Verrucotoxin is the major component of venom from the stonefish ( Synanceia verrucosa). Stings from the dorsal spines of the stonefish produce intensive pain, convulsions, hypotension, paralysis, respiratory weakness and collapse of the cardiovascular system, occasionally leading to death. It has been reported that verrucotoxin might modulate ATP-sensitive K + (K ATP) current in frog atrial fibers. However, the mechanism by which verrucotoxin acts on K ATP current remains unclear. In this study, we examined whether verrucotoxin inhibited K ATP current in guinea pig ventricular myocytes, using the patch clamp method. Verrucotoxin suppressed K ATP current induced by pinacidil (K ATP channel opener) in a concentration-dependent manner, with a half maximum concentration of 16.3 μg/ml.
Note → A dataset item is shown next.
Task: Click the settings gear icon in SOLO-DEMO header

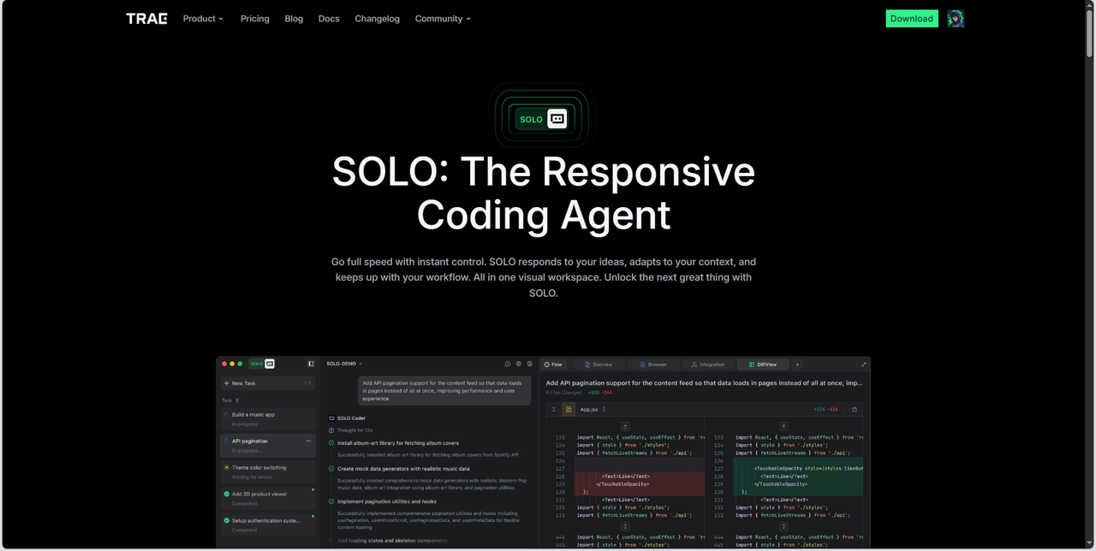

The effect of verrucotoxin on K ATP current was suppressed by atropine (1 μM), a muscarinic receptor antagonist, or by 4-diphenylacetoxy- N-methylpiperidine (100 nM), a muscarinic M 3 receptor antagonist. Furthermore, the effect of verrucotoxin on K ATP current was attenuated by the protein kinase C (PKC) inhibitor chelerythrine (10 μM) and calphostin C (10 μM), yet not by the cAMP-dependent protein kinase (PKA) inhibitor H-89 (0.5 μM). These results suggest that verrucotoxin inhibits K ATP current through the muscarinic M 3 receptor-PKC pathway. These findings enhance our understanding of the toxic effects of verrucotoxin from the stonefish.